Okay, okay, I’m convinced — one of my articles of faith has been cruelly edited. And so the question becomes: How do you get better teachers? Laura has suggestions.
Plus: Look at the Crooked Timber comments on this topic! There’s… there’s public discourse on the Web!



Comments
An idea underlying virtually every effort to improve teacher quality, but which often gets lost in the debate, is that superior teaching depends upon the attraction and retention of a superior type of teacher. So the real question is: How can we create conditions in which good teachers thrive, and bad teachers fail, either directly or by being crowded out?
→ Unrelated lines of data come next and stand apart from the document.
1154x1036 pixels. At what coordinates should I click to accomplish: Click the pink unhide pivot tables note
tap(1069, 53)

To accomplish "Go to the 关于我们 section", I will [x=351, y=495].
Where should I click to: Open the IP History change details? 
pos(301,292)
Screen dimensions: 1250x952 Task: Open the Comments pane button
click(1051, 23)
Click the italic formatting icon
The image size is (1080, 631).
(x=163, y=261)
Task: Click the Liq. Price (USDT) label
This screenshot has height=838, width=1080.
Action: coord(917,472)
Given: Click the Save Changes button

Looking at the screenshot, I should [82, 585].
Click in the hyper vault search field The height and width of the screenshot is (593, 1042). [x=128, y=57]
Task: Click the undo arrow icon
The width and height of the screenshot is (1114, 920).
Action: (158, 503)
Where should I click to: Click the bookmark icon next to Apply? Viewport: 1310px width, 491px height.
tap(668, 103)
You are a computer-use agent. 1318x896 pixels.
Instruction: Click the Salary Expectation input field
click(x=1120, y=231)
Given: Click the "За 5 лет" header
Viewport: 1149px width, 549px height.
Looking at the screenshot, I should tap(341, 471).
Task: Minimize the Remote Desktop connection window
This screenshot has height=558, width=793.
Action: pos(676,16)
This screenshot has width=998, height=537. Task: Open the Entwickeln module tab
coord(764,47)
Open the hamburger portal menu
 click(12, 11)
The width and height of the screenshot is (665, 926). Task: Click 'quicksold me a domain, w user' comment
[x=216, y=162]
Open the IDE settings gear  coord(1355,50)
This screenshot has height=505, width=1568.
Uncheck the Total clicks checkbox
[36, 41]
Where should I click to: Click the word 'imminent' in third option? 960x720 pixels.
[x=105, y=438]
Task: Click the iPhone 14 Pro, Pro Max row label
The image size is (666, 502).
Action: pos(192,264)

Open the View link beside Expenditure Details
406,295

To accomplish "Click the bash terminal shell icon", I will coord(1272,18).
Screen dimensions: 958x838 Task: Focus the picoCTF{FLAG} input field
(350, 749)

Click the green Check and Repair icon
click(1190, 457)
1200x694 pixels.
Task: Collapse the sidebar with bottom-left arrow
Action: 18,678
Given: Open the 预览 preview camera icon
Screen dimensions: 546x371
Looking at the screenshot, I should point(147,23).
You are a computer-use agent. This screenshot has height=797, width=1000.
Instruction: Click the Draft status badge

We used to have a great method for this: we denied educational and professional opportunities to women. When women became doctors and lawyers and professors and entrepreneurs, they stopped becoming teachers. The teaching profession has suffered from the brain drain of its best and brightest ever since. (You can probably also blame the GI-era and baby-boom explosion of college education as well, for expanding college enrollment and with it, positions within the academy.)
So in the absence of reactionary countermeasures, we're going to have to do something genuinely progressive. (Whew! *wipes brow*.) This includes taking measures to reduce class size. It's true that reduced class size isn't a panacea to solve every student's problems. To some degree it's not about solving students' problems at all, but teachers' -- and this isn't such a bad thing.
This is especially true if you look at the short-term results of experiments like California's. Of course California couldn't find top-flight teachers to fill its new positions. It takes time to make a new type of worker out of whole cloth. The question is whether, over the long term, reduced class size can likewise reduce teacher burnout and eventually attract gifted young people to the profession -- which is what we want, after all.
The problem isn't the 17/22 student divide separating good public schools from *really* good public schools. It's the horror stories of 35 or more students, without enough books, desks, or materials to support them, when 10 or more are special-education students, and another 10 are behavior problems, and between five and a dozen get shuffled in and out over the course of the year.
As long as stories like those filter to the young, talented, and versatile, the YTVs are going to seek employment elsewhere. But if things begin to change, then you might see them coming back.